Commençons, continuons ... (suite après les vacs ^^)
Aymeric prit une inspiration et son courage à deux mains, puis releva la tête et s’entendit demander :
"Maître, je vous prie de me pardonner mais… que fait-on exactement ici ?"
"Nous
attendons, petit", lui répondit-il sans même se retourner. Et, comme
pour lui, il ajouta : "Comme toujours. Il adore se faire attendre…"
Le
ton de son maître signifiait clairement qu’il n’irait pas plus loin,
alors Aymeric se replongea dans la contemplation morose du ruban de
l’autoroute qui se déroulait en contrebas. Le flot hypnotisant des
voitures le berçant, il laissa ses pensées aller faire un tour : il
était trop nerveux, il n’aimait pas ça. Mais, déformation
professionnelle, il ne pouvait s’empêcher d’admirer le travail accompli
: à peine avaient-ils fini par trouver un moyen pour s’installer
confortablement qu’il avait suffi de leur suggérer un petit tassement
de terrain pour que, même pas dix mille ans plus tard, ils se
construisent tout seuls un réseau huit voies, histoire d’aller voir le
plus vite possible si, derrière l’horizon, ce serait pas un peu mieux.
Fuite de la mort vers la mort, à 140 kilomètres-heure. A partir d’une
toute petite observation -un peu aidée certes-, ça c’était du bon
boulot.
"Ces humains sont formidables."
Le son de sa propre
voix fit sursauter Aymeric, qui s’aperçut qu’il était seul : son maître
s’avançait désormais vers les deux silhouettes blanches qui venaient de
sortir de l’ombre. Aymeric manqua de tomber en se remettant
précipitamment debout, à la limite du garde à vous, et frémit lorsque
l’une d’elle prit la parole :
"Bonsoir, Méphistophélès. "
"Tu es en retard Gabriel, constata calmement Méphisto."
"Exact. "
Un petit silence passa, rapidement.

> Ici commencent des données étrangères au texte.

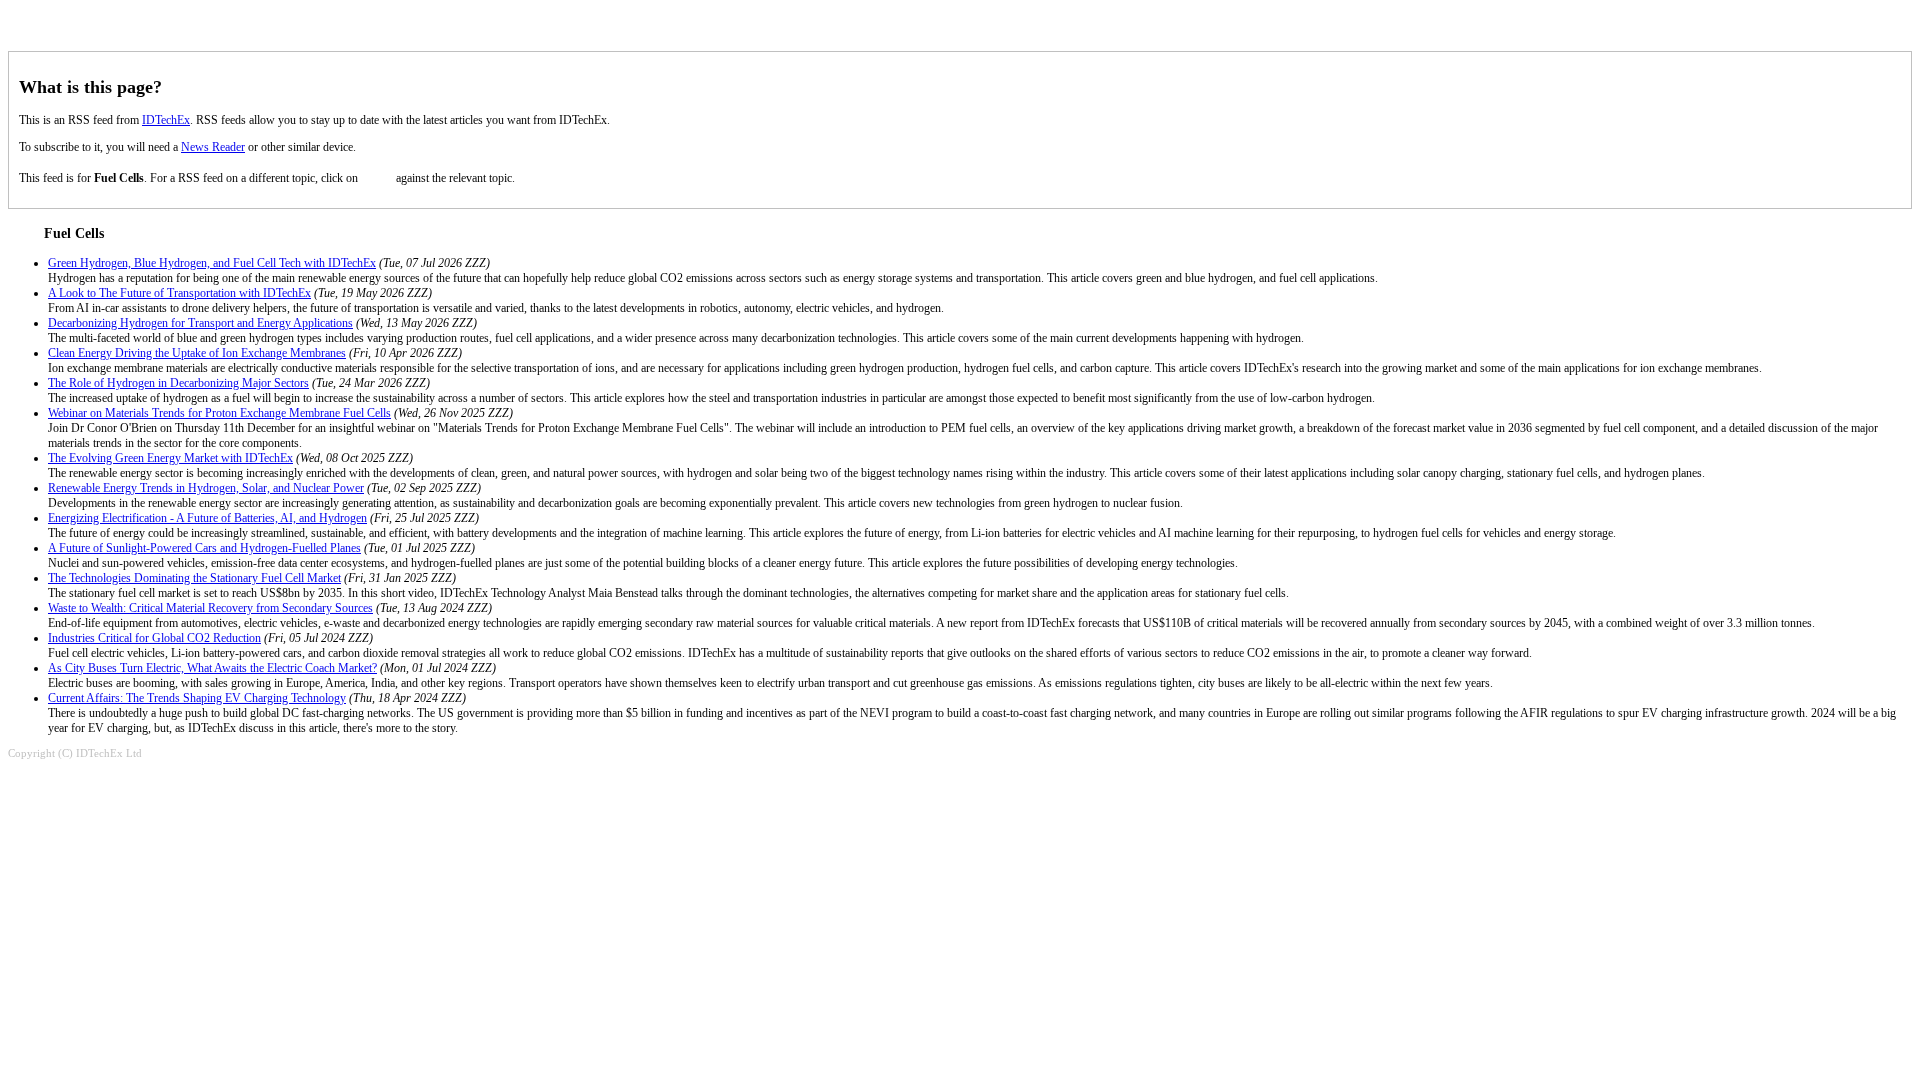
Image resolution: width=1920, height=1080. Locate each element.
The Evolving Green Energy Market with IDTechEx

Un plus long le suivit, s’installa et s’endormit.
Aymeric,
tout en s’appliquant à rester dissimulé derrière Méphisto et à ne pas
regarder Gabriel, dévisagea la compagne de ce dernier : elle semblait
assez jeune –trop jeune pour mourir, pensa-t-il avec un peu d’amertume,
et jolie, mais son visage était fermé, regard fixe et dur. Il
connaissait ça. Elle finirait par s’apercevoir que ça servait à rien,
surtout parce qu’en fait personne n’en avait quoi que soit à faire.
Ce fut Gabriel qui finit par chasser le silence qui commençait à s’ennuyer ferme :
"Où est Faust ? "
"Et bien, en fait…" entama Méphisto, avant de chercher ses mots.
"Oui ?"
"Il
peut pas venir ce soir. Il s’excuse, mais il a enfin réussit à
s’organiser une petite soirée avec sa Marguerite, tu sais ce que… "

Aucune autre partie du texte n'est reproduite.